Inclusive, esse tema de alguma maneira provocou um “overriding legislativo”, como já analisamos aqui:

Em síntese, essas práticas, embora baseadas em interpretações de dispositivos legais, muitas vezes resultam em uma barreira significativa ao acesso aos tribunais superiores, privilegiando aspectos formais sobre a análise do mérito das questões jurídicas apresentadas, conforme a doutrina que chama de “jurisprudência defensiva”

Logo, o debate atual no STJ sobre a data da procuração se insere neste contexto mais amplo de discussão sobre os limites da jurisprudência defensiva e a necessidade de equilibrar eficiência processual com acesso à justiça.

O que será decidido pelo STJ

O ministro Gurgel de Faria levantou a seguinte questão central: 

“se o CPC de 2015 autoriza a correção do vício de representação, faz sentido exigir que a procuração tenha data anterior à da interposição do recurso”? 

Este questionamento está diretamente relacionado à interpretação do art. 104 do CPC/2015, que trata da representação em juízo, e do já mencionado art. 76, que permite a correção de vícios processuais.

Além disso, o ministro mencionou que a procuração é um documento particular, confeccionado pelo advogado e assinado pelo cliente. A data nele constante pode ser livremente escolhida, o que dificulta a verificação do momento real de sua confecção. 

Assim, esta característica do documento levanta questões sobre a eficácia e a razoabilidade de se utilizar a data da procuração como critério para admissibilidade de recursos.

Ademais, o CPC/2015 permite a regularização de vícios processuais, incluindo questões de representação. Logo, o ministro Paulo Sérgio Domingues questionou se, dada esta possibilidade, faz sentido manter a exigência de data anterior ao recurso. Como vimos, está em linha com o princípio da instrumentalidade das formas, previsto no art. 188 do CPC/2015, que estabelece que “os atos e os termos processuais independem de forma determinada, salvo quando a lei expressamente a exigir, considerando-se válidos os que, realizados de outro modo, lhe preencham a finalidade essencial”.
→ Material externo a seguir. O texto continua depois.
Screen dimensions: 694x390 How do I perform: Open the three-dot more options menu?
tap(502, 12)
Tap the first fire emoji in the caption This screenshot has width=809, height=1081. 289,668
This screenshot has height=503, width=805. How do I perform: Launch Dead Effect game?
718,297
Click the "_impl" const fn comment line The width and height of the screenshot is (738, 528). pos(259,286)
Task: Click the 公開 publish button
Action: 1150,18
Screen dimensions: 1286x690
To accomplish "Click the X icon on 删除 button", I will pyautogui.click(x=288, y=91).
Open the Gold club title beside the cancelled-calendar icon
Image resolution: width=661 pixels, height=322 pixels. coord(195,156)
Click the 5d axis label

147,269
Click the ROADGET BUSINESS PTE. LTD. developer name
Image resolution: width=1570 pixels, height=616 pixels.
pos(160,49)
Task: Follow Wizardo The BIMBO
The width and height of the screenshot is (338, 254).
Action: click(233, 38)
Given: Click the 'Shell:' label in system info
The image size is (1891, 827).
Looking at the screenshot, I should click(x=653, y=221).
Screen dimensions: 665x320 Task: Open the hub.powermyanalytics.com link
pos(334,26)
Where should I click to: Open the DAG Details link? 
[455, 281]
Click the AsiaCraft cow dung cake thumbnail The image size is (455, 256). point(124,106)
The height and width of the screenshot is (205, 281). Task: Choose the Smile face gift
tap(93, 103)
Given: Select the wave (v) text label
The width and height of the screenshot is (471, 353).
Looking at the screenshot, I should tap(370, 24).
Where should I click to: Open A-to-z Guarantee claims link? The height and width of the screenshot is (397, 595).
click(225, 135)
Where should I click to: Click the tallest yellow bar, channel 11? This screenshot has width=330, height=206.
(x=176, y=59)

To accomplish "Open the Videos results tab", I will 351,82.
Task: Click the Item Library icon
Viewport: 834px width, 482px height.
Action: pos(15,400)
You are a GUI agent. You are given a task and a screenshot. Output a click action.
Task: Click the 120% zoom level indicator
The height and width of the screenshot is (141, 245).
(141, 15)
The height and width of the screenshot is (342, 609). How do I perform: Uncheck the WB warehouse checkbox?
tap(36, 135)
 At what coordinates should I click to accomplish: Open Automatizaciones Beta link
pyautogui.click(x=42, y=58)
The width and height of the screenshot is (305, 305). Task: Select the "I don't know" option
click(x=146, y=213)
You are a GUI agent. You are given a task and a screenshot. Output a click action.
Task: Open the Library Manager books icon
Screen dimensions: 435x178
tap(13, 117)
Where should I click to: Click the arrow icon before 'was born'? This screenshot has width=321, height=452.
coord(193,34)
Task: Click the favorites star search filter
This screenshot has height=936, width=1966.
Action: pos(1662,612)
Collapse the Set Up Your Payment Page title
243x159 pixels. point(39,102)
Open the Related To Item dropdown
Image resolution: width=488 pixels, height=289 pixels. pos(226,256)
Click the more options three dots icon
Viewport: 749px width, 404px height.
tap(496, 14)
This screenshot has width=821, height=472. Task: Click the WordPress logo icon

Por fim, o Min. Gurgel de Faria alertou para o risco de burla, uma vez que a parte pode colocar a data que desejar na procuração, dada sua natureza de documento particular. Esta preocupação toca em questões de segurança jurídica e boa-fé processual, princípios fundamentais do processo civil brasileiro, expressos nos artigos 5º e 6º do CPC/2015, respectivamente.

Conclusão

O debate em curso no Superior Tribunal de Justiça sobre a validade de procurações com data posterior à interposição do recurso reflete uma importante evolução na interpretação das normas processuais brasileiras. Esta discussão se insere em um contexto mais amplo de busca pelo equilíbrio entre o necessário formalismo processual e a efetiva prestação jurisdicional, princípios fundamentais do Estado Democrático de Direito.

Retomando os pontos principais que tratamos:

1. A questão central gira em torno da admissibilidade de recursos quando a procuração do advogado está datada posteriormente à interposição do recurso, uma situação que, embora pareça trivial, pode ter implicações significativas no acesso à justiça.

2. O Código de Processo Civil de 2015 trouxe uma abordagem mais flexível em relação à representação processual, priorizando a primazia do julgamento de mérito e permitindo a correção de vícios processuais.

3. A discussão se insere no contexto mais amplo da chamada “jurisprudência defensiva”, uma prática que, embora vise à eficiência processual, muitas vezes cria barreiras formais ao acesso aos tribunais superiores.

4. Os ministros do STJ levantaram questões cruciais sobre a razoabilidade de se utilizar a data da procuração como critério para admissibilidade de recursos, considerando a natureza particular do documento e a possibilidade de regularização de vícios processuais prevista no CPC/2015.

5. O debate toca em princípios fundamentais do processo civil, como a instrumentalidade das formas, a segurança jurídica e a boa-fé processual.

É importante ressaltar que o tema ainda será decidido pelo STJ, e o desfecho desta discussão poderá ter impactos significativos na prática processual e na interpretação das normas de admissibilidade recursal no âmbito dos tribunais superiores.